Dan Janison has been a reporter at Newsday since 1997.
Making sense of Adolfo Carrion's candidacy for New York City mayor requires the consideration of a crucial series of "buts."
On Wednesday night, in lower Manhattan, the former Democratic Bronx borough president and ex-Obama administration official accepted endorsement from the city's Independence Party leadership.
Later, at a news conference, Carrion said: "I was telling a Latino group recently, 'What currency do you have in the electoral and political process if you're taken for granted by one party and you're ignored by another? At the end of the day, you bring nothing and they offer nothing.' "
By his formulation, Democrats are the party allegedly taking Latinos for granted.
BUT, the Puerto Rican-born Carrion, 51, said: "I am a social progressive, and I agree with many of the principles and objectives of the Democratic Party."
"BUT," Carrion quickly added, "I'm also a fiscal conservative and I know that we have a responsibility to balance the books."
The party that he says is ignoring Latinos would be the Republicans.
BUT, Carrion said when asked about the GOP nomination: "I would welcome it. . . . It would give us an opportunity to amplify our message."
BUT one of the minor party's leaders, Jacqueline Salit, said as she stood beside Carrion: "This is going to be a three-way race, we assume, and that's going to change the dynamics." Carrion, she contended, is already "shaping the conversation on the Republican side, he's putting pressure on the Democratic side and he's giving independents a campaign which is enormously appealing and important."

▶ **The records**
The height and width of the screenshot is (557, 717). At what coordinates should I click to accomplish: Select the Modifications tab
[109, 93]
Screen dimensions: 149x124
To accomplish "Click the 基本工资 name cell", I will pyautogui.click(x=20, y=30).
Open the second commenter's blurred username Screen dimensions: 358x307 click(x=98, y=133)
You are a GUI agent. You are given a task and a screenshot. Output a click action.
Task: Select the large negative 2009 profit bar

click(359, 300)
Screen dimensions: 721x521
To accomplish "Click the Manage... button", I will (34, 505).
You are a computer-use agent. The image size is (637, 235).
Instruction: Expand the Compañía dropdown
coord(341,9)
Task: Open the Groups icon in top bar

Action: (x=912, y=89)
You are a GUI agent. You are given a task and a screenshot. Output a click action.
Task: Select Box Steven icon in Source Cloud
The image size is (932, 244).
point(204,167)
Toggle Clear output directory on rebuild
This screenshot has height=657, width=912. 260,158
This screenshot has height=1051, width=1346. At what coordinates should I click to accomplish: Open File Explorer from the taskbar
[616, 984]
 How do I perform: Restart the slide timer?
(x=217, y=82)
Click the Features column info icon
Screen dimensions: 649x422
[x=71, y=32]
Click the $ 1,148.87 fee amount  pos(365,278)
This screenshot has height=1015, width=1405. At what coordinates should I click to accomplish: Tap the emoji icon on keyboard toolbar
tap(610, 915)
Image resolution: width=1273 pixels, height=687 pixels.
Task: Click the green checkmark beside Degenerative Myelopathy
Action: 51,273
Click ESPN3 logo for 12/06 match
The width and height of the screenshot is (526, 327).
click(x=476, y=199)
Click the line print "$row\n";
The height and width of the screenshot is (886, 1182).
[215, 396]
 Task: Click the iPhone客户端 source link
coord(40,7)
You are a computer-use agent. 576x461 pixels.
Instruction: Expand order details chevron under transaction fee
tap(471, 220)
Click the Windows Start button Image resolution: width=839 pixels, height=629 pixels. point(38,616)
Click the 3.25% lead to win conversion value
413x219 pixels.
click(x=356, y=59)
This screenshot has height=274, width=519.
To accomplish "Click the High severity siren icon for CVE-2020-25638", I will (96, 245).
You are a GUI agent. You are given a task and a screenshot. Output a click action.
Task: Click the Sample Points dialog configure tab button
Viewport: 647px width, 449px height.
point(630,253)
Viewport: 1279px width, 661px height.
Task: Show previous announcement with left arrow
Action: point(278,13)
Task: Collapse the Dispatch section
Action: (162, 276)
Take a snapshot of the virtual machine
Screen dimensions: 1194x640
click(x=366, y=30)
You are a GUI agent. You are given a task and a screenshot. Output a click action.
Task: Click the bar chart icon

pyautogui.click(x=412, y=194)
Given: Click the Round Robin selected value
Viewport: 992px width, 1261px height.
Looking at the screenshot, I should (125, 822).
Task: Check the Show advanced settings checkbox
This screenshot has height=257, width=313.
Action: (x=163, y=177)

▶ **Task set**
a) Output verbatim the lines of the records starting at the line that contains "Click the Windows" and ending at the line that contains "will (96, 245).", with both of those lines included.
b) Go on with the text on Adolfo Carrion's candidacy for New York City mayor from the point where it stops.

▶ **Responses to the exercise**
a)
Click the Windows Start button Image resolution: width=839 pixels, height=629 pixels. point(38,616)
Click the 3.25% lead to win conversion value
413x219 pixels.
click(x=356, y=59)
This screenshot has height=274, width=519.
To accomplish "Click the High severity siren icon for CVE-2020-25638", I will (96, 245).

b)
Yes, there are always "buts." Political campaigns commonly seek out a broad base of support -- which demands that a candidate qualify positions.
That said, Carrion had a lot more "buts" still to express in his 15-minute news conference.
Mayor Michael Bloomberg, who switched from Democrat to Republican to run in 2001, made use of his Independence Party alliance in his three successful runs for the mayoralty -- at record-shattering expense, by declining to participate in campaign spending restrictions.
BUT Carrion says, "I think we do need to reform our campaign finance rules," as Gov. Andrew M. Cuomo also has proposed.
His view of the current mayor's performance? "Well, I think that Mayor Bloomberg, by most measures, has been a great mayor. He's been aggressive about growing the economy, aggressive about attracting investment," Carrion says. "And obviously we've begun to move the needle on education reform."
BUT, Carrion adds: "Did he [Bloomberg] have all the answers? Absolutely not. Do we need more parent participation and local participation in the education process? Absolutely yes."
Probably the most sweeping -- and persuasive -- alarm Carrion raises involves the dismally low turnout of the last mayoral election in 2009. "Seventy-one percent of the people, seven in ten New Yorkers, stayed home," he said. "If people believe the results of an election are inevitable, we are in a political crisis."
BUT, he was asked, didn't Bloomberg's huge funding and incumbency advantage that year (after changing the term-limit rules to extend his tenure) produce some of that inevitability?
Carrion's response to that rang true enough: "The trajectory was well on its way. The turnout in local elections has been abysmal."
Speaking about elections in general, he said: "It's not supposed to be neat. The whole idea of American democracy is that it is supposed to be uncomfortable and inconvenient. We're supposed to be having an argument about what's important."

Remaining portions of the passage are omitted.